__REQUIRED ACTION__:
Reproduce the data below in full and exclude every picture.

Collected data:
--- START ---

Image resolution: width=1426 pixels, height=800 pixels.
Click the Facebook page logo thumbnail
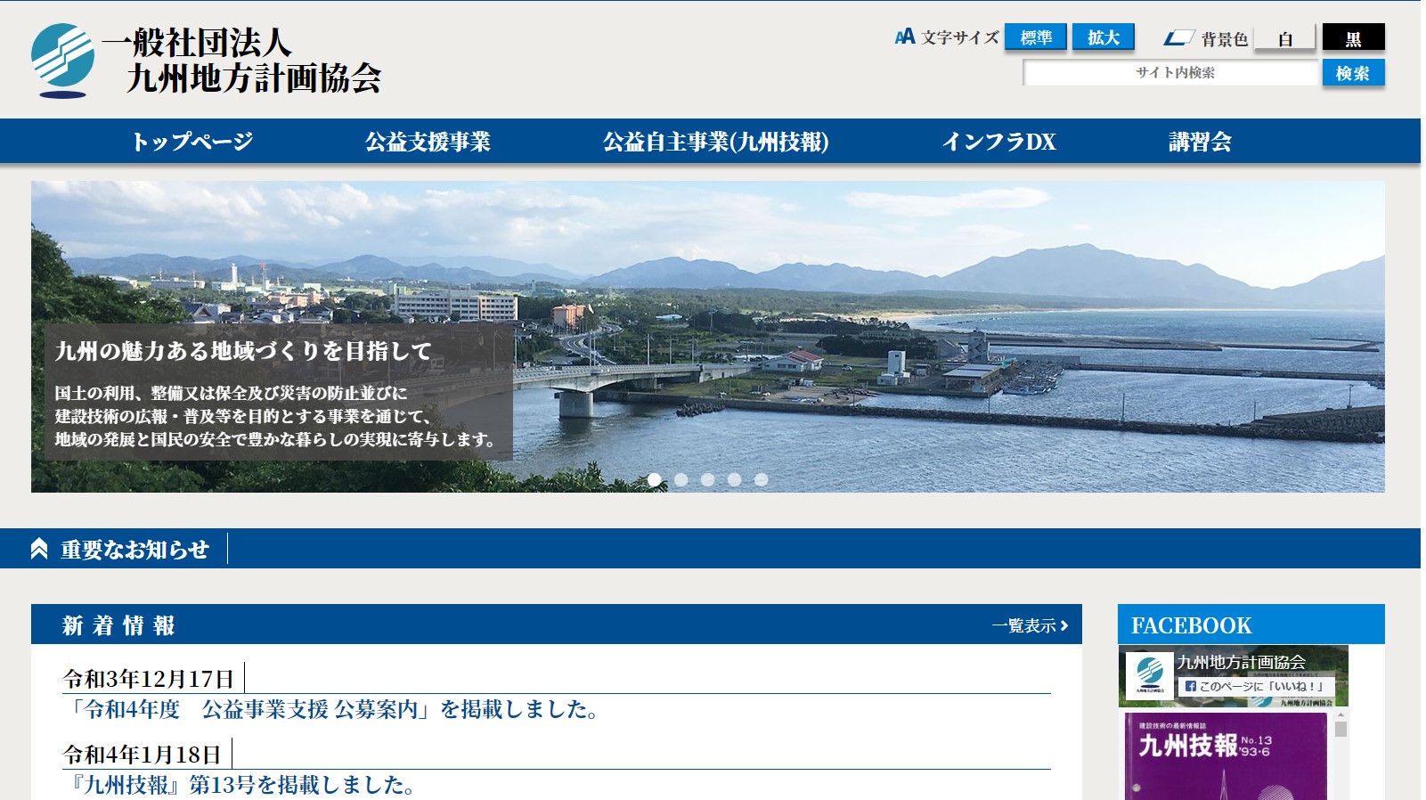(1149, 674)
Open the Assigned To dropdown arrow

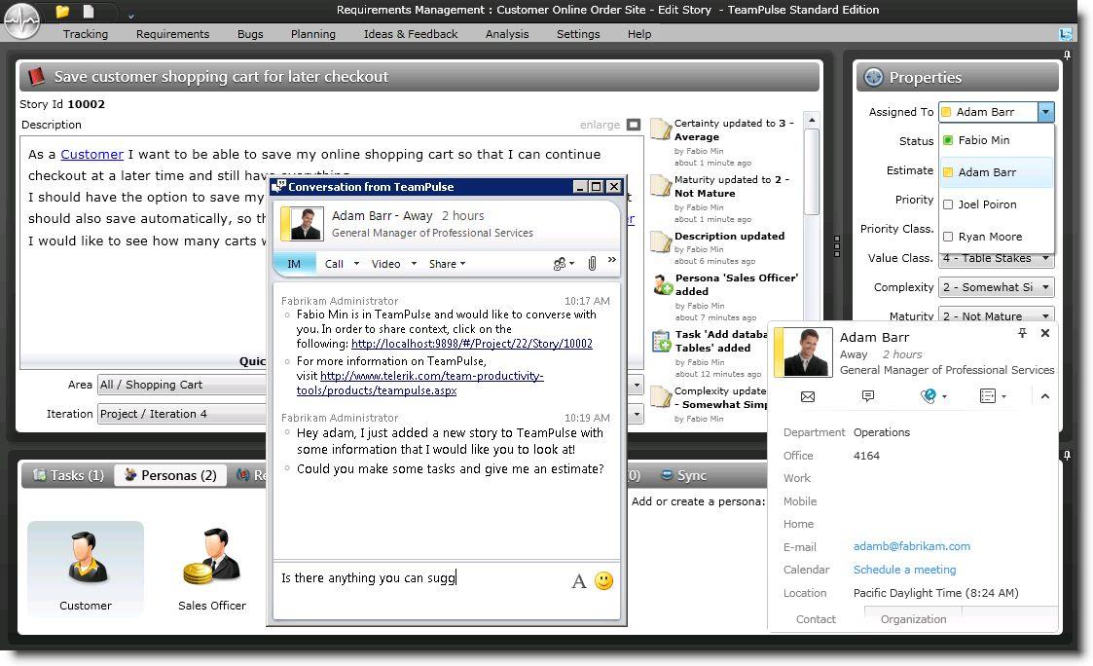(x=1045, y=112)
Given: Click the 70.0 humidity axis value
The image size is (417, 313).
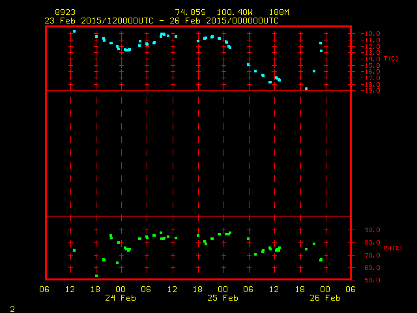Looking at the screenshot, I should [x=372, y=256].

--- END ---

__RESPONSE TO THIS TASK__:
Image resolution: width=1426 pixels, height=800 pixels.
Click the Facebook page logo thumbnail
(1149, 674)
Open the Assigned To dropdown arrow

(x=1045, y=112)
Given: Click the 70.0 humidity axis value
The image size is (417, 313).
Looking at the screenshot, I should [x=372, y=256].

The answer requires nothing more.